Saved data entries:
/---
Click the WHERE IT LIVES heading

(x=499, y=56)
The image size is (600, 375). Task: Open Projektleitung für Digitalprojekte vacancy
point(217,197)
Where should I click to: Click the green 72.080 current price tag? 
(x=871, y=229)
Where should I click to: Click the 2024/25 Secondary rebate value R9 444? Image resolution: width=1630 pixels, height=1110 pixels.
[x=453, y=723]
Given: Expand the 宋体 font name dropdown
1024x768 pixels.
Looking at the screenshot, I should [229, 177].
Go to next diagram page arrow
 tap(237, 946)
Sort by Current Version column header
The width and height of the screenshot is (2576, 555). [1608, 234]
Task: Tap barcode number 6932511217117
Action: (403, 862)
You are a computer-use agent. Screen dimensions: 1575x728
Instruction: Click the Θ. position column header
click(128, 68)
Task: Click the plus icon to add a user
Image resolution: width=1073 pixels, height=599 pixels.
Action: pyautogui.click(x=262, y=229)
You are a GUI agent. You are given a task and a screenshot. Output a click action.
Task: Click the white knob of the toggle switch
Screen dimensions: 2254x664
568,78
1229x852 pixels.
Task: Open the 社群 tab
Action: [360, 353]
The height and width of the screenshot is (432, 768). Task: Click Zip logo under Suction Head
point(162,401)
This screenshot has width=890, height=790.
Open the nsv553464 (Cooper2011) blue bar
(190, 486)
\---
### REQUIREMENT
Within the data above, how many lines contain "agent"? Respond with the tally alone.

### WRITTEN SOLUTION
2